You can easily count the number of executed instruction using Hardware Performance Counter (HPC). In order to access the HPC, you need an interface to it. I recommended you to use PAPI Performance API.

2
votes

Intel Pin's instcount

You can use the Binary Instrumentation tool 'Pin' by Intel. I would avoid using a simulator (they are often extremely slow). Pin does most of the stuff you can do with a simulator without recompiling the binary and at a normal execution like speed (depends on the pin tool you are using).

To count the number of instructions with Pin:

  1. Download the latest (or 3.10 if this answer gets old) pin kit from here.
  2. Extract everything and go to the directory: cd pin-root/source/tools/ManualExample/
  3. Make all the tools in the directory: make all
  4. Run the tool called inscount0.so using the command: ../../../pin -t obj-intel64/inscount0.so -- your-binary-here
  5. Get the instruction count in the file inscount.out, cat inscount.out.

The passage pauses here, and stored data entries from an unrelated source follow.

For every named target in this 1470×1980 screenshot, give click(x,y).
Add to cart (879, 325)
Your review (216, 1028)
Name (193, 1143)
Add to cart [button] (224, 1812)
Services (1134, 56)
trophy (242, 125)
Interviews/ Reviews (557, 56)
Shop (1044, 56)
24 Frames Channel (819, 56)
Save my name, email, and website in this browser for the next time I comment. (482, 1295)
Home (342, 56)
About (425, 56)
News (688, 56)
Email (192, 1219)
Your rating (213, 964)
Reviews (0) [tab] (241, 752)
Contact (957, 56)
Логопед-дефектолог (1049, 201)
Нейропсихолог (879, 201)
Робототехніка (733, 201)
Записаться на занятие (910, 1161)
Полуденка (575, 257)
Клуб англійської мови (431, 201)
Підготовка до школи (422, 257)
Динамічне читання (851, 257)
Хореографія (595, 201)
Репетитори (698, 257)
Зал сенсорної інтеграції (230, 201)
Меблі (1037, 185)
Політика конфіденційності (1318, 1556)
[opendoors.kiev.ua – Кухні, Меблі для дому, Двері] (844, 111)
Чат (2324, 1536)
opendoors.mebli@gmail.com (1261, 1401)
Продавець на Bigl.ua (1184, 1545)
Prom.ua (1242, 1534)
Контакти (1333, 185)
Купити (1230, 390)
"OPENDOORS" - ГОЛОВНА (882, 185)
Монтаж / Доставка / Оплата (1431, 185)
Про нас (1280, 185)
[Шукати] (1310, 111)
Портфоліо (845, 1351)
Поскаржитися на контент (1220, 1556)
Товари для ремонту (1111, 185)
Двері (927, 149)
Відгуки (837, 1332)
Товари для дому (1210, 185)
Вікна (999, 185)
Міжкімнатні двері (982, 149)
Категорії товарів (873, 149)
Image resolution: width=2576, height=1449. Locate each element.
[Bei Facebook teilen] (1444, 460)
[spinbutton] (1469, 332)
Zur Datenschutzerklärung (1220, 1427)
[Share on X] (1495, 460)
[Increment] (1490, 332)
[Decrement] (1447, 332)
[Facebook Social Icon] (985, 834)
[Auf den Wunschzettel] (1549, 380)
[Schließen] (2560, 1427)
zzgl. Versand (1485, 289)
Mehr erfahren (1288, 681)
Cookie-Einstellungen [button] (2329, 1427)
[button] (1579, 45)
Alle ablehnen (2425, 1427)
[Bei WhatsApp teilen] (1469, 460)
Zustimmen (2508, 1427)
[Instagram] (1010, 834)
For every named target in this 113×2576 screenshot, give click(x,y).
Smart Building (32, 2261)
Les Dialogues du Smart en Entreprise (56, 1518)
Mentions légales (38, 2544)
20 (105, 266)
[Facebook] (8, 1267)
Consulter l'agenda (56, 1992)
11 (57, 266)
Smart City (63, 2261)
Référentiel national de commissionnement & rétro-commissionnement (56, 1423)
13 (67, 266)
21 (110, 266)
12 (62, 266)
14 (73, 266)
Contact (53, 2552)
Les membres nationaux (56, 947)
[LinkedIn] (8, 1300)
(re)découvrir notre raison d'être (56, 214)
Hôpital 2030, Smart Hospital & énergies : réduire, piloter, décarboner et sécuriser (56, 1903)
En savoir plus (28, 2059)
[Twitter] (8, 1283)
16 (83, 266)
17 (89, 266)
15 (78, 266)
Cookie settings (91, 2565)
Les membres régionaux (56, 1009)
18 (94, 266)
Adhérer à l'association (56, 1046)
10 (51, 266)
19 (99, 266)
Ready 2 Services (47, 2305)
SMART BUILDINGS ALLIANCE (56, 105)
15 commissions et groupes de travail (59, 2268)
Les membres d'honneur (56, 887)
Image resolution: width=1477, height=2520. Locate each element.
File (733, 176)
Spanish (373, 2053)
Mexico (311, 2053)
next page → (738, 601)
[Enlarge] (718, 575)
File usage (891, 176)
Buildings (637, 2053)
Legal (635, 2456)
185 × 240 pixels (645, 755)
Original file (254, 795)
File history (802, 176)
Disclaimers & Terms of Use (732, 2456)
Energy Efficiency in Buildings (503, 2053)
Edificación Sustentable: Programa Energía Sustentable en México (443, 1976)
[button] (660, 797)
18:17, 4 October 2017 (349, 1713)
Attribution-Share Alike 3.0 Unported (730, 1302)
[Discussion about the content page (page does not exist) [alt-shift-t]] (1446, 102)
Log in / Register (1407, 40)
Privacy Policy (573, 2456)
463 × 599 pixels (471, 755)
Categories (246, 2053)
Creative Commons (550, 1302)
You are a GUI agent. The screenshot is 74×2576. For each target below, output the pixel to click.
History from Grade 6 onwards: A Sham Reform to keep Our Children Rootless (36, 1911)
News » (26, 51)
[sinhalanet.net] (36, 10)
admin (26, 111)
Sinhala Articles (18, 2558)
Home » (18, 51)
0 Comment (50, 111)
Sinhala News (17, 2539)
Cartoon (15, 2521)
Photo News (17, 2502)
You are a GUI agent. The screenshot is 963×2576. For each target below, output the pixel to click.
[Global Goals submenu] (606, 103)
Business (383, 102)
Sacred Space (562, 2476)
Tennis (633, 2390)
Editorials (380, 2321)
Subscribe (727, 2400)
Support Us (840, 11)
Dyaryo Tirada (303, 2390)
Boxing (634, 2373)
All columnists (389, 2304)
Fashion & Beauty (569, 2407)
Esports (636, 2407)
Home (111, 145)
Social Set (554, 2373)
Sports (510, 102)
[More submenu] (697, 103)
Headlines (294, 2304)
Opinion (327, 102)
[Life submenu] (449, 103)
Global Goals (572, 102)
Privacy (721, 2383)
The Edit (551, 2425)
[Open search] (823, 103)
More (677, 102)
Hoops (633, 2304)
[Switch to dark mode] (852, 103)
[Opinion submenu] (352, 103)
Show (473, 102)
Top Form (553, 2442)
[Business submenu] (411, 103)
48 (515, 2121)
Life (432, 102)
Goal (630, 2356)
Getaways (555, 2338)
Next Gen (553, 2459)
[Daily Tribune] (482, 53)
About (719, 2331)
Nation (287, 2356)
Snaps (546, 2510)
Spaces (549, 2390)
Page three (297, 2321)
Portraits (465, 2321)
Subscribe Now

The output would be something like:

➜ ../../../pin -t obj-intel64/inscount0.so -- /bin/ls
buffer_linux.cpp       itrace.cpp
buffer_windows.cpp     little_malloc.c
countreps.cpp          makefile
detach.cpp         makefile.rules
divide_by_zero_unix.c  malloc_mt.cpp
isampling.cpp          w_malloctrace.cpp
➜ cat inscount.out
Count 716372
1
votes

Although not "quick" depending on the program, this may have been answered in this question. Here, Mark Plotnick suggests to use gdb to watch your program counter register changes:

# instructioncount.gdb
set pagination off
set $count=0
while ($pc != 0xyourstoppingaddress)
    stepi
    set $count++
end
print $count
quit

Then, start gdb on your program:

gdb --batch --command instructioncount.gdb --args ./yourexecutable with its arguments

To get the end address 0xyourstoppingaddress, you can use the following script:

# stopaddress.gdb
break main
run
info frame
quit

which puts a breakpoint on the function main, and gives:

$ gdb --batch --command stopaddress.gdb --args ./yourexecutable with its arguments
...
Stack level 0, frame at 0x7fffffffdf70:
 rip = 0x40089d in main (main_aes.c:33); saved rip 0x7ffff7a66d20
 source language c.
 Arglist at 0x7fffffffdf60, args: argc=3, argv=0x7fffffffe048
...

Here what is important is the saved rip 0x7ffff7a66d20 part. On my CPU, rip is the instruction pointer, and the saved rip is the "return address", as stated by pepero in this answer.

So in this case, the stopping address is 0x7ffff7a66d20, which is the return address of the main function. That is, the end of the program execution.